(Recorded data begins)
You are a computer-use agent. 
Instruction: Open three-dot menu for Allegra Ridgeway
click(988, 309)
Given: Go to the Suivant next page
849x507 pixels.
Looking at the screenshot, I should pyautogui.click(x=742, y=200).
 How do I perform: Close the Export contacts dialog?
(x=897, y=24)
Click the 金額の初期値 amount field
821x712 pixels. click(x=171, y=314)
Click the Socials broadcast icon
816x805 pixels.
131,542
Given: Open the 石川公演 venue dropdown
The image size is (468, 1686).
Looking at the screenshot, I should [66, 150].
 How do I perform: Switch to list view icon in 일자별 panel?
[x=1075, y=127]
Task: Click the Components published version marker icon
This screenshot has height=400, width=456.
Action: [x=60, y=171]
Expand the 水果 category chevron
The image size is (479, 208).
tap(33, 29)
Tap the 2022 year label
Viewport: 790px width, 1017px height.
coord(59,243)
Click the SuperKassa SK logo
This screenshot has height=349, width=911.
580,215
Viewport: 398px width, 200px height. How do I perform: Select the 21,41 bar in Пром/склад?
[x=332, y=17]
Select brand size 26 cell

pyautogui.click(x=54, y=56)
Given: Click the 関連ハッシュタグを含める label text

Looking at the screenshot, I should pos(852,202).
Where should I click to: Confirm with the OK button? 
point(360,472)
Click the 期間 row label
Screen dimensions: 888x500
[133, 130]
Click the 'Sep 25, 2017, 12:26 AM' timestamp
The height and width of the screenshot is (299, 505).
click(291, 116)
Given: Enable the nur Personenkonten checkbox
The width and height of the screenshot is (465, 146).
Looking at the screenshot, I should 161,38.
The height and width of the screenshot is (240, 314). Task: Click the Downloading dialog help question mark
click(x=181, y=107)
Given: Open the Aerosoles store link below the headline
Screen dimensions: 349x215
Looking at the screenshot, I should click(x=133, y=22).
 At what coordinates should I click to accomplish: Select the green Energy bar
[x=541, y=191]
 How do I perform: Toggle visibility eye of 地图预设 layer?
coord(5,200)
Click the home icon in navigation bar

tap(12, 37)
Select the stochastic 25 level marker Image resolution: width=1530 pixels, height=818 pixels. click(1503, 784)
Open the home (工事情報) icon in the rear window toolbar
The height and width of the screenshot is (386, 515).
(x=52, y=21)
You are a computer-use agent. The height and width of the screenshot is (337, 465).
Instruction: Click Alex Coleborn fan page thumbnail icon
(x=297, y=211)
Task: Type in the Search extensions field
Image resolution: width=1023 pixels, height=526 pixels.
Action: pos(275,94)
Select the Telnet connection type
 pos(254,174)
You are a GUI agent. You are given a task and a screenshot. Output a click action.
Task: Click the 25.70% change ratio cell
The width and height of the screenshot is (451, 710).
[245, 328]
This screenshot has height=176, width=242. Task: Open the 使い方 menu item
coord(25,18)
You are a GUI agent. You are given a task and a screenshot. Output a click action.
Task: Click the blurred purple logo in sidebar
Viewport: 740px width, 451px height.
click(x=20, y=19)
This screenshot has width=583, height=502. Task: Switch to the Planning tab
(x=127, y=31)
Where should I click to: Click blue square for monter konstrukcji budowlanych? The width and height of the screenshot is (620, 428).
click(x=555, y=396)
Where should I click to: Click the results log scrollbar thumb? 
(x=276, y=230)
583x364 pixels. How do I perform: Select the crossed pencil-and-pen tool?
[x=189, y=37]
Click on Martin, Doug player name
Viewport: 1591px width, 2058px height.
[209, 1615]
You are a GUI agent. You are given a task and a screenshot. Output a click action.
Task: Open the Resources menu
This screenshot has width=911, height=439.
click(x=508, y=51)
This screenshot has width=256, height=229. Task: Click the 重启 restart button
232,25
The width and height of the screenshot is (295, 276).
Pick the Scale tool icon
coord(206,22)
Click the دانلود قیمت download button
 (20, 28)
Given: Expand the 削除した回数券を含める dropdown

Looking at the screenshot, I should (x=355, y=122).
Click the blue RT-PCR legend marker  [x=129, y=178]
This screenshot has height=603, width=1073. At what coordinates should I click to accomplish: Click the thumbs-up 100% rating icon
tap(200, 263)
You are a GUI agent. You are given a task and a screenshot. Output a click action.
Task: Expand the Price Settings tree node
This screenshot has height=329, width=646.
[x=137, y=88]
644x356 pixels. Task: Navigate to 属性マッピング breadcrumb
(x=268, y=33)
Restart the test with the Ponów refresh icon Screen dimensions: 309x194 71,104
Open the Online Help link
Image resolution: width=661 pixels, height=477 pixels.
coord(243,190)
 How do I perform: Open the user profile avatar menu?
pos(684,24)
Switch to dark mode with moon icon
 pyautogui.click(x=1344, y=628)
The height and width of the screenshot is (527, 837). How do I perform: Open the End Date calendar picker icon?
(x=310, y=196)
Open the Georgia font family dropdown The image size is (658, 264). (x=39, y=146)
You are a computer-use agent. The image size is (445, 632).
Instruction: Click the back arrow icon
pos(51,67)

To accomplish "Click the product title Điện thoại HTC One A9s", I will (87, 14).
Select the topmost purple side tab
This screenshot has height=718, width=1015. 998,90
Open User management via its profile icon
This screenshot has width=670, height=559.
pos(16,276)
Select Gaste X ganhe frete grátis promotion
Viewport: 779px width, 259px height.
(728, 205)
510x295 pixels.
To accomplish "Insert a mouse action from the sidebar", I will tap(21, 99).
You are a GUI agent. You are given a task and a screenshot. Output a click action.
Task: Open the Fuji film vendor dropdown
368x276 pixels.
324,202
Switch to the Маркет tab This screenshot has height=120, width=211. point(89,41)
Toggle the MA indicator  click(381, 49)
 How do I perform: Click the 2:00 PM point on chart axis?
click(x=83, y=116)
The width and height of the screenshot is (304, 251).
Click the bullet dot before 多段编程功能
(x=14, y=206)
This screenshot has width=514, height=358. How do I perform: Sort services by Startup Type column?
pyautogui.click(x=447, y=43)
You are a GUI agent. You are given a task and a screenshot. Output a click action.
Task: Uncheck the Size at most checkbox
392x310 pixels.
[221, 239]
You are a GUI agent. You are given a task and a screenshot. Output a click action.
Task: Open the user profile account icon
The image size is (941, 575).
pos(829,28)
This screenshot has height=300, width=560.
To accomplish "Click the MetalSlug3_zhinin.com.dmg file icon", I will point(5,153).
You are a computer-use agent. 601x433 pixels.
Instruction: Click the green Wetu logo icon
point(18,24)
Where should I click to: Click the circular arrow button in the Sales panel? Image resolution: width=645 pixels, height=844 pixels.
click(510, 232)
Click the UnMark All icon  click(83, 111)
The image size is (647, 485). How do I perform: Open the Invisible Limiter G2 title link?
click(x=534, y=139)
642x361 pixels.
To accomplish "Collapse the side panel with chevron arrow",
(Recorded data ends)
**Work instruction:**
Write out each line of the data above again, exactly as given.

**Finished exercise:**
You are a computer-use agent. 
Instruction: Open three-dot menu for Allegra Ridgeway
click(988, 309)
Given: Go to the Suivant next page
849x507 pixels.
Looking at the screenshot, I should pyautogui.click(x=742, y=200).
 How do I perform: Close the Export contacts dialog?
(x=897, y=24)
Click the 金額の初期値 amount field
821x712 pixels. click(x=171, y=314)
Click the Socials broadcast icon
816x805 pixels.
131,542
Given: Open the 石川公演 venue dropdown
The image size is (468, 1686).
Looking at the screenshot, I should [66, 150].
 How do I perform: Switch to list view icon in 일자별 panel?
[x=1075, y=127]
Task: Click the Components published version marker icon
This screenshot has height=400, width=456.
Action: [x=60, y=171]
Expand the 水果 category chevron
The image size is (479, 208).
tap(33, 29)
Tap the 2022 year label
Viewport: 790px width, 1017px height.
coord(59,243)
Click the SuperKassa SK logo
This screenshot has height=349, width=911.
580,215
Viewport: 398px width, 200px height. How do I perform: Select the 21,41 bar in Пром/склад?
[x=332, y=17]
Select brand size 26 cell

pyautogui.click(x=54, y=56)
Given: Click the 関連ハッシュタグを含める label text

Looking at the screenshot, I should pos(852,202).
Where should I click to: Confirm with the OK button? 
point(360,472)
Click the 期間 row label
Screen dimensions: 888x500
[133, 130]
Click the 'Sep 25, 2017, 12:26 AM' timestamp
The height and width of the screenshot is (299, 505).
click(291, 116)
Given: Enable the nur Personenkonten checkbox
The width and height of the screenshot is (465, 146).
Looking at the screenshot, I should 161,38.
The height and width of the screenshot is (240, 314). Task: Click the Downloading dialog help question mark
click(x=181, y=107)
Given: Open the Aerosoles store link below the headline
Screen dimensions: 349x215
Looking at the screenshot, I should click(x=133, y=22).
 At what coordinates should I click to accomplish: Select the green Energy bar
[x=541, y=191]
 How do I perform: Toggle visibility eye of 地图预设 layer?
coord(5,200)
Click the home icon in navigation bar

tap(12, 37)
Select the stochastic 25 level marker Image resolution: width=1530 pixels, height=818 pixels. click(1503, 784)
Open the home (工事情報) icon in the rear window toolbar
The height and width of the screenshot is (386, 515).
(x=52, y=21)
You are a computer-use agent. The height and width of the screenshot is (337, 465).
Instruction: Click Alex Coleborn fan page thumbnail icon
(x=297, y=211)
Task: Type in the Search extensions field
Image resolution: width=1023 pixels, height=526 pixels.
Action: pos(275,94)
Select the Telnet connection type
 pos(254,174)
You are a GUI agent. You are given a task and a screenshot. Output a click action.
Task: Click the 25.70% change ratio cell
The width and height of the screenshot is (451, 710).
[245, 328]
This screenshot has height=176, width=242. Task: Open the 使い方 menu item
coord(25,18)
You are a GUI agent. You are given a task and a screenshot. Output a click action.
Task: Click the blurred purple logo in sidebar
Viewport: 740px width, 451px height.
click(x=20, y=19)
This screenshot has width=583, height=502. Task: Switch to the Planning tab
(x=127, y=31)
Where should I click to: Click blue square for monter konstrukcji budowlanych? The width and height of the screenshot is (620, 428).
click(x=555, y=396)
Where should I click to: Click the results log scrollbar thumb? 
(x=276, y=230)
583x364 pixels. How do I perform: Select the crossed pencil-and-pen tool?
[x=189, y=37]
Click on Martin, Doug player name
Viewport: 1591px width, 2058px height.
[209, 1615]
You are a GUI agent. You are given a task and a screenshot. Output a click action.
Task: Open the Resources menu
This screenshot has width=911, height=439.
click(x=508, y=51)
This screenshot has width=256, height=229. Task: Click the 重启 restart button
232,25
The width and height of the screenshot is (295, 276).
Pick the Scale tool icon
coord(206,22)
Click the دانلود قیمت download button
 (20, 28)
Given: Expand the 削除した回数券を含める dropdown

Looking at the screenshot, I should (x=355, y=122).
Click the blue RT-PCR legend marker  [x=129, y=178]
This screenshot has height=603, width=1073. At what coordinates should I click to accomplish: Click the thumbs-up 100% rating icon
tap(200, 263)
You are a GUI agent. You are given a task and a screenshot. Output a click action.
Task: Expand the Price Settings tree node
This screenshot has height=329, width=646.
[x=137, y=88]
644x356 pixels. Task: Navigate to 属性マッピング breadcrumb
(x=268, y=33)
Restart the test with the Ponów refresh icon Screen dimensions: 309x194 71,104
Open the Online Help link
Image resolution: width=661 pixels, height=477 pixels.
coord(243,190)
 How do I perform: Open the user profile avatar menu?
pos(684,24)
Switch to dark mode with moon icon
 pyautogui.click(x=1344, y=628)
The height and width of the screenshot is (527, 837). How do I perform: Open the End Date calendar picker icon?
(x=310, y=196)
Open the Georgia font family dropdown The image size is (658, 264). (x=39, y=146)
You are a computer-use agent. The image size is (445, 632).
Instruction: Click the back arrow icon
pos(51,67)

To accomplish "Click the product title Điện thoại HTC One A9s", I will (87, 14).
Select the topmost purple side tab
This screenshot has height=718, width=1015. 998,90
Open User management via its profile icon
This screenshot has width=670, height=559.
pos(16,276)
Select Gaste X ganhe frete grátis promotion
Viewport: 779px width, 259px height.
(728, 205)
510x295 pixels.
To accomplish "Insert a mouse action from the sidebar", I will tap(21, 99).
You are a GUI agent. You are given a task and a screenshot. Output a click action.
Task: Open the Fuji film vendor dropdown
368x276 pixels.
324,202
Switch to the Маркет tab This screenshot has height=120, width=211. point(89,41)
Toggle the MA indicator  click(381, 49)
 How do I perform: Click the 2:00 PM point on chart axis?
click(x=83, y=116)
The width and height of the screenshot is (304, 251).
Click the bullet dot before 多段编程功能
(x=14, y=206)
This screenshot has width=514, height=358. How do I perform: Sort services by Startup Type column?
pyautogui.click(x=447, y=43)
You are a GUI agent. You are given a task and a screenshot. Output a click action.
Task: Uncheck the Size at most checkbox
392x310 pixels.
[221, 239]
You are a GUI agent. You are given a task and a screenshot. Output a click action.
Task: Open the user profile account icon
The image size is (941, 575).
pos(829,28)
This screenshot has height=300, width=560.
To accomplish "Click the MetalSlug3_zhinin.com.dmg file icon", I will point(5,153).
You are a computer-use agent. 601x433 pixels.
Instruction: Click the green Wetu logo icon
point(18,24)
Where should I click to: Click the circular arrow button in the Sales panel? Image resolution: width=645 pixels, height=844 pixels.
click(510, 232)
Click the UnMark All icon  click(83, 111)
The image size is (647, 485). How do I perform: Open the Invisible Limiter G2 title link?
click(x=534, y=139)
642x361 pixels.
To accomplish "Collapse the side panel with chevron arrow",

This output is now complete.